# Thread: How to determine rotation and translation between v1 and v2

1. ## How to determine rotation and translation between v1 and v2

Hi all,

Say I have two 3D vectors, v1 and v2.
How do I determine the rotation and translation that is needed to go from v1 to v2?
I know the 4D rotation/translation matrix. But I see no way to solve these equations with just the v1 and v2 as known.

I actually have 2 points that move in 3D space. The two points that define the vectors are linked together in that they always are at the same distance from each other. So it's like a stick in 3D space and I would like to follow the two end points in terms of (x,y,z) translation and yaw, pitch, and roll, but I only know that starting vectors (at t=0) and the end vectors (at t=1).

Thanks all,

Marco

2. Does your 4D matrix have bottom row (0,0,0,1). (It probably should do).
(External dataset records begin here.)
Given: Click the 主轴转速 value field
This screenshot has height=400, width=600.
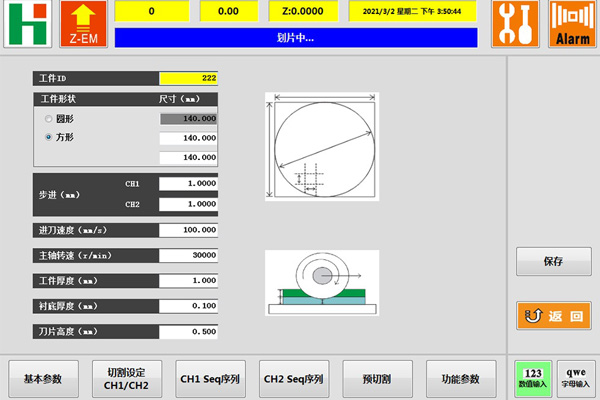Looking at the screenshot, I should [189, 255].
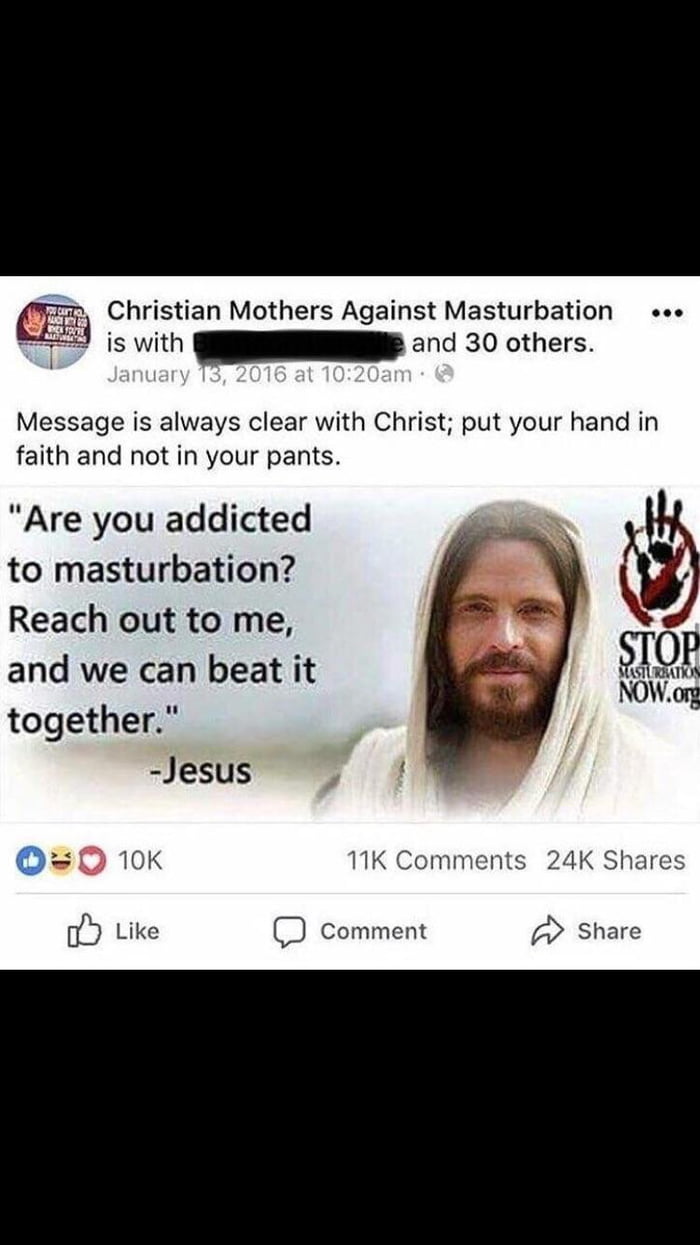Click the blue like reaction icon
Viewport: 700px width, 1245px height.
click(32, 861)
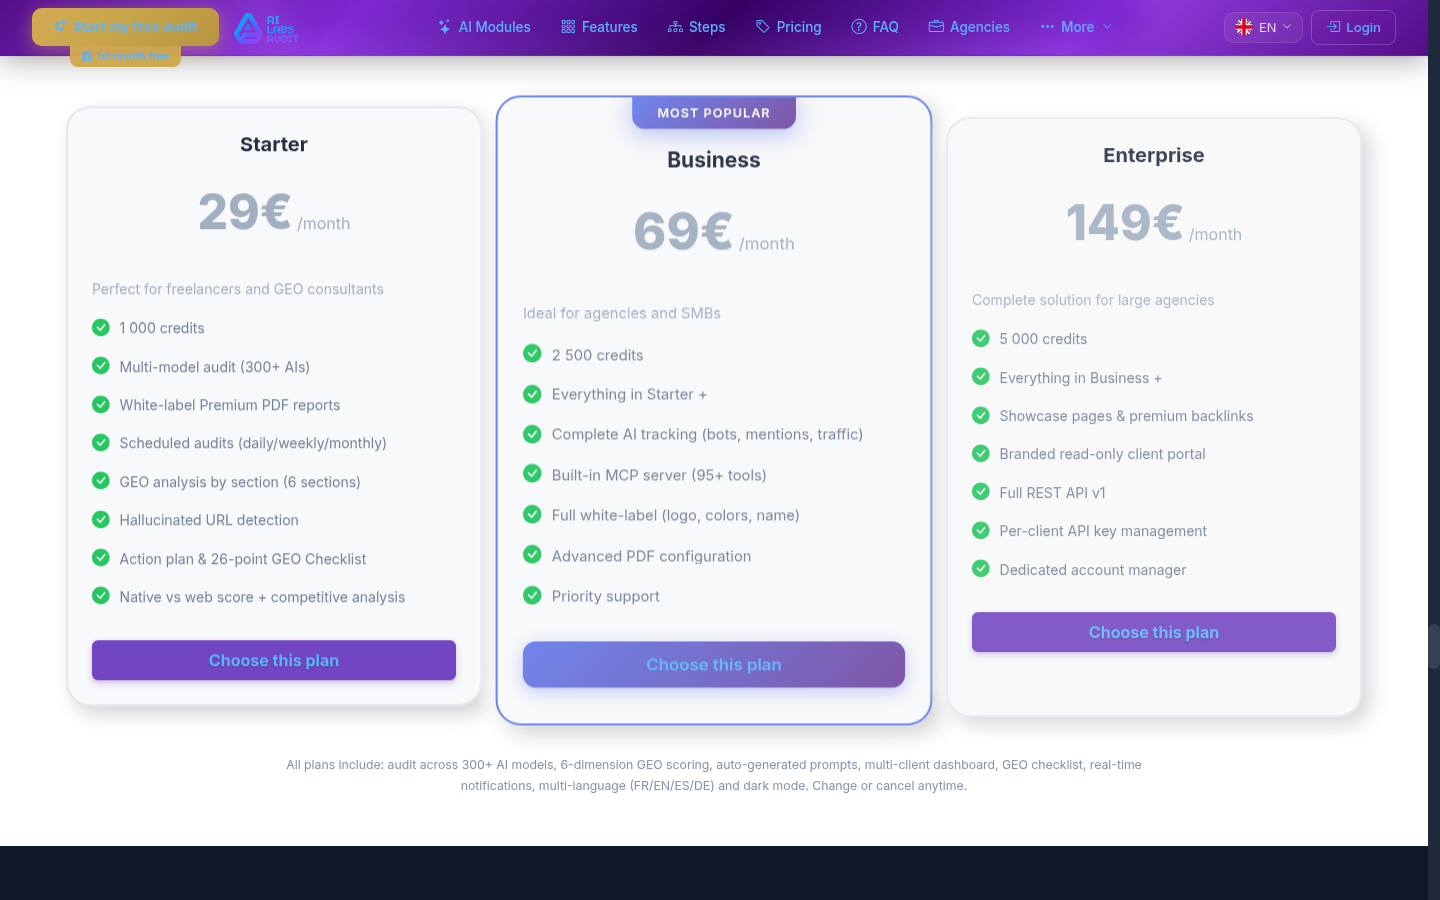Click the checkmark next to 5 000 credits
The width and height of the screenshot is (1440, 900).
coord(981,338)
If so I'd suggest that the upper left 3*3 minor is the rotation matrix and the (1*3) column vector to the right is the translation.
At any rate, applying that matrix as a linear transformation and then translating by that amount would be equilvalent to your 4D transformation.
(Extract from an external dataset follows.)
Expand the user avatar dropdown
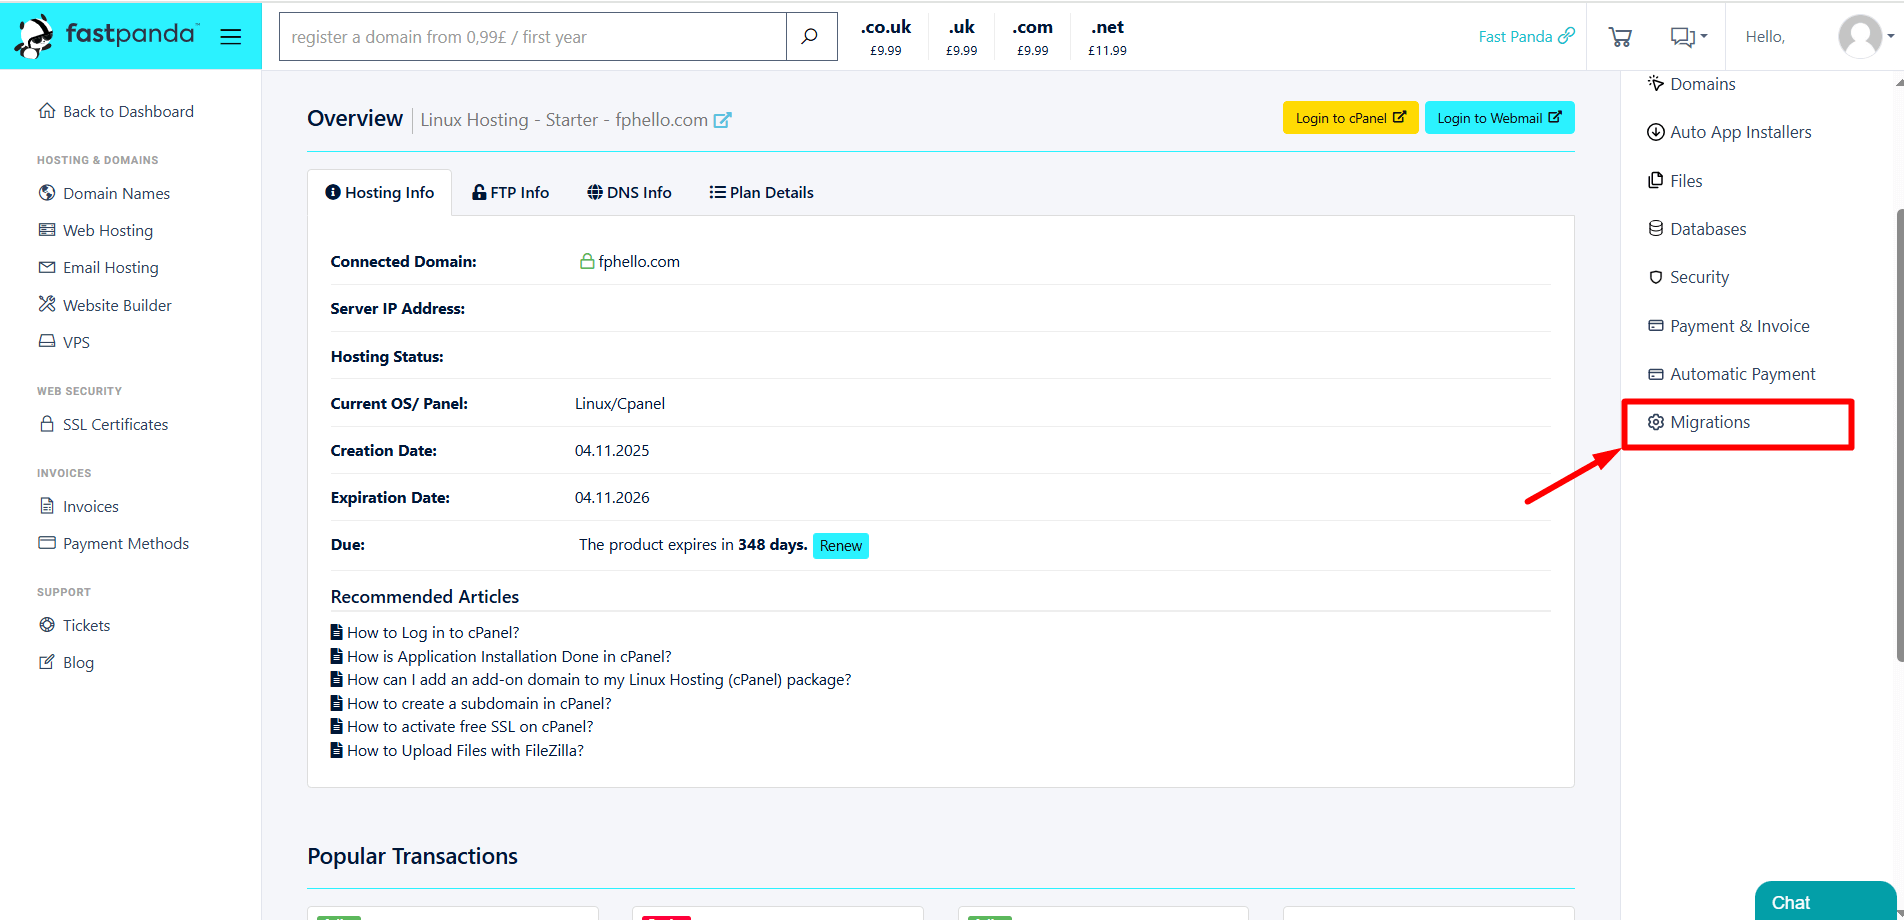Viewport: 1904px width, 920px height. tap(1866, 37)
You might want the rotation about the centre of the stick. In that case conjugate your matrix by the translation that sends the centre of the stick to the origin.

Apologies if I've totally misunderstood your question.

3. Hi,
Yes the basic matrix is in order (I hope :-).
And I think I understand how it works. The problem is that I do not know the rotation or the translation. That is what I would like to find out having only the two vectors to P1 and P2 before and after the rot/trans.